(CNN) - Holden Matthews, 21, has been charged in connection with fires at three historically black churches in Louisiana.
While the motive is still under investigation, authorities said that Matthews' interest in black metal music may have influenced his behavior.
"Information investigators have uncovered, and that Matthews has offered, suggests a possible connection with a genre of music called 'black metal' and its associated history with church burnings in other parts of the world, which have been documented in movies and books," the state fire marshal's office said in a statement.
Here's what you need to know about this musical genre.
What is black metal?
Black metal is a subgenre of heavy metal music that typically takes on anti-Christian, satanic and paganistic themes. Black metal songs typically have a fast tempo and feature shrieking vocals, heavily distorted guitars and unconventional song structures.
Black metal dates back to the early 1980s, in what's called the genre's first wave, when the English band Venom released its second album titled "Black Metal." Stylistically, the music was similar to earlier heavy metal subgenres, but Venom's lyrics had anti-Christian and satanic themes. Bands like Bathory and Hellhammer were also early influences, incorporating shrieking and lo-fi production.
First wave musicians also adopted morbid stage personas, pseudonyms and corpse paint that carried on to future iterations of black metal.
In the early 1990s, Norwegian bands like Mayhem, Darkthrone and Immortal formed black metal's second wave, distinctly influencing the nihilistic and misanthropic tone the genre took on.

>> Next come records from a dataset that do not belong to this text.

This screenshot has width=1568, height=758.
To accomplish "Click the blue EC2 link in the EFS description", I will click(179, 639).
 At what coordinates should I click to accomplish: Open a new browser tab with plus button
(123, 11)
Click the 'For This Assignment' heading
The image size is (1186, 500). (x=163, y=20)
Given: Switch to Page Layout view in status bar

After the second wave, black metal branched out into even more sub-genres like atmospheric black metal and melodic black metal, with scenes iacross the globe. Some black metal sub-genres represent hateful ideologies, like National Socialist Black Metal, which promotes Nazism and similar views.
The genre has been linked to church burnings
Early black metal bands used evil slogans and satanic imagery for shock value, but the Norwegian black metal scene in the '90s turned those themes into reality.
The most prominent example is Norwegian black metal artist Varg Vikernes, former bassist for the band Mayhem, who was a key player in both black metal and the neo-Nazi movement.
In 1992, Vikernes started a campaign of church burning in Norway, allegedly beginning with the 12th century Fantove Stave Church outside Bergen, according to the Los Angeles Times.
Vikernes boasted about burning churches with other members of the scene, saying he wanted to take "revenge" on Christians and bring Norway back to its pagan roots, Rolling Stone reported.
Vikernes spent 15 years in prison for arson and for the 1993 murder of his bandmate Euronymous.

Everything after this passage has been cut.